REQUEST:
Present every line of the listing below as a numbered list, leaving out any blank lines.

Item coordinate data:

- - - - -

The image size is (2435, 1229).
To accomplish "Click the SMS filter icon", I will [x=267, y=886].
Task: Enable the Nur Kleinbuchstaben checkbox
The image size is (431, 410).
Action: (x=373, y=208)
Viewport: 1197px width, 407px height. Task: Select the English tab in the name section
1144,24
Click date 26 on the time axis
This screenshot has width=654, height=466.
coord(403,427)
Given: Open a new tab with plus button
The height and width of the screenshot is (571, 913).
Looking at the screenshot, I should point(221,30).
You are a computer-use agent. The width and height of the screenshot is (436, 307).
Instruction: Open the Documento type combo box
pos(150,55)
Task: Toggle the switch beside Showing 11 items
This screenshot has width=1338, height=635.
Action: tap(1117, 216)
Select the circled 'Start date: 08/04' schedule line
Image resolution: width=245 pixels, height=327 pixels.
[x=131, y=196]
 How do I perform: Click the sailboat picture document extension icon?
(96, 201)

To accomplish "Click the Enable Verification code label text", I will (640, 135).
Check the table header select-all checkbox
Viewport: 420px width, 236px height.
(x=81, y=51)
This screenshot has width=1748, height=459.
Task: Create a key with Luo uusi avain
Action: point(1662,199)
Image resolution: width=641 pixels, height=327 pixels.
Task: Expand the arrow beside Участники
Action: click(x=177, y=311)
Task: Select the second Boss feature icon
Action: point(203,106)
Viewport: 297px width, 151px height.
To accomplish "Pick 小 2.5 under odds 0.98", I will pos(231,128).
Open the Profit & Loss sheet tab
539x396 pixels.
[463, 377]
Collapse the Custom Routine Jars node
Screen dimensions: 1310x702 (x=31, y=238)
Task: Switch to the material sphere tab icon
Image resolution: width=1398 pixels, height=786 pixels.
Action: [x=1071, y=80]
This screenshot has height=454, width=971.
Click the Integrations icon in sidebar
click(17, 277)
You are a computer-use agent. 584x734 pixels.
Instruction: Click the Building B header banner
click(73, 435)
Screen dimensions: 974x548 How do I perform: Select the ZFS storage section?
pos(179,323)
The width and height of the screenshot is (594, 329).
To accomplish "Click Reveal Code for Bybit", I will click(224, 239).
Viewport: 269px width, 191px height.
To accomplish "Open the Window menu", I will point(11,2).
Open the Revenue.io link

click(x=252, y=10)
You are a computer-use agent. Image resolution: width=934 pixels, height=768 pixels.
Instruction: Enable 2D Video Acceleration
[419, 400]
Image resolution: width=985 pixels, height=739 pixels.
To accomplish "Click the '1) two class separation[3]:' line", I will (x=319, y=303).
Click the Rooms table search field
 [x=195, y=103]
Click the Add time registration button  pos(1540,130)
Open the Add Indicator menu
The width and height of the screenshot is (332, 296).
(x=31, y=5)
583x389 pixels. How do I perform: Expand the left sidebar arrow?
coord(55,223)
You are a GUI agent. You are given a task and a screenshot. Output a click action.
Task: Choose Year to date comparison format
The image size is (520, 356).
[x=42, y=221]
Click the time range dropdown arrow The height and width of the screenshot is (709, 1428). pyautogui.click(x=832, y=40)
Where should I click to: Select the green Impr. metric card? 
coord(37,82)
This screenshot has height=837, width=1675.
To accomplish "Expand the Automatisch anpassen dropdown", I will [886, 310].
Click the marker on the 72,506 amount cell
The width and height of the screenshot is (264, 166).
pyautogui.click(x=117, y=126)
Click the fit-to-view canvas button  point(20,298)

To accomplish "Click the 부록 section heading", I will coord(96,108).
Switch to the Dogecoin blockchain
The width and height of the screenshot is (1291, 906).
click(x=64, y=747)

- - - - -

OUTPUT FOR THIS TASK:
1. The image size is (2435, 1229).
2. To accomplish "Click the SMS filter icon", I will [x=267, y=886].
3. Task: Enable the Nur Kleinbuchstaben checkbox
4. The image size is (431, 410).
5. Action: (x=373, y=208)
6. Viewport: 1197px width, 407px height. Task: Select the English tab in the name section
7. 1144,24
8. Click date 26 on the time axis
9. This screenshot has width=654, height=466.
10. coord(403,427)
11. Given: Open a new tab with plus button
12. The height and width of the screenshot is (571, 913).
13. Looking at the screenshot, I should point(221,30).
14. You are a computer-use agent. The width and height of the screenshot is (436, 307).
15. Instruction: Open the Documento type combo box
16. pos(150,55)
17. Task: Toggle the switch beside Showing 11 items
18. This screenshot has width=1338, height=635.
19. Action: tap(1117, 216)
20. Select the circled 'Start date: 08/04' schedule line
21. Image resolution: width=245 pixels, height=327 pixels.
22. [x=131, y=196]
23.  How do I perform: Click the sailboat picture document extension icon?
24. (96, 201)
25. To accomplish "Click the Enable Verification code label text", I will (640, 135).
26. Check the table header select-all checkbox
27. Viewport: 420px width, 236px height.
28. (x=81, y=51)
29. This screenshot has width=1748, height=459.
30. Task: Create a key with Luo uusi avain
31. Action: point(1662,199)
32. Image resolution: width=641 pixels, height=327 pixels.
33. Task: Expand the arrow beside Участники
34. Action: click(x=177, y=311)
35. Task: Select the second Boss feature icon
36. Action: point(203,106)
37. Viewport: 297px width, 151px height.
38. To accomplish "Pick 小 2.5 under odds 0.98", I will pos(231,128).
39. Open the Profit & Loss sheet tab
40. 539x396 pixels.
41. [463, 377]
42. Collapse the Custom Routine Jars node
43. Screen dimensions: 1310x702 (x=31, y=238)
44. Task: Switch to the material sphere tab icon
45. Image resolution: width=1398 pixels, height=786 pixels.
46. Action: [x=1071, y=80]
47. This screenshot has height=454, width=971.
48. Click the Integrations icon in sidebar
49. click(17, 277)
50. You are a computer-use agent. 584x734 pixels.
51. Instruction: Click the Building B header banner
52. click(73, 435)
53. Screen dimensions: 974x548 How do I perform: Select the ZFS storage section?
54. pos(179,323)
55. The width and height of the screenshot is (594, 329).
56. To accomplish "Click Reveal Code for Bybit", I will click(224, 239).
57. Viewport: 269px width, 191px height.
58. To accomplish "Open the Window menu", I will point(11,2).
59. Open the Revenue.io link
60. click(x=252, y=10)
61. You are a computer-use agent. Image resolution: width=934 pixels, height=768 pixels.
62. Instruction: Enable 2D Video Acceleration
63. [419, 400]
64. Image resolution: width=985 pixels, height=739 pixels.
65. To accomplish "Click the '1) two class separation[3]:' line", I will (x=319, y=303).
66. Click the Rooms table search field
67.  [x=195, y=103]
68. Click the Add time registration button  pos(1540,130)
69. Open the Add Indicator menu
70. The width and height of the screenshot is (332, 296).
71. (x=31, y=5)
72. 583x389 pixels. How do I perform: Expand the left sidebar arrow?
73. coord(55,223)
74. You are a GUI agent. You are given a task and a screenshot. Output a click action.
75. Task: Choose Year to date comparison format
76. The image size is (520, 356).
77. [x=42, y=221]
78. Click the time range dropdown arrow The height and width of the screenshot is (709, 1428). pyautogui.click(x=832, y=40)
79. Where should I click to: Select the green Impr. metric card? 
80. coord(37,82)
81. This screenshot has height=837, width=1675.
82. To accomplish "Expand the Automatisch anpassen dropdown", I will [886, 310].
83. Click the marker on the 72,506 amount cell
84. The width and height of the screenshot is (264, 166).
85. pyautogui.click(x=117, y=126)
86. Click the fit-to-view canvas button  point(20,298)
87. To accomplish "Click the 부록 section heading", I will coord(96,108).
88. Switch to the Dogecoin blockchain
89. The width and height of the screenshot is (1291, 906).
90. click(x=64, y=747)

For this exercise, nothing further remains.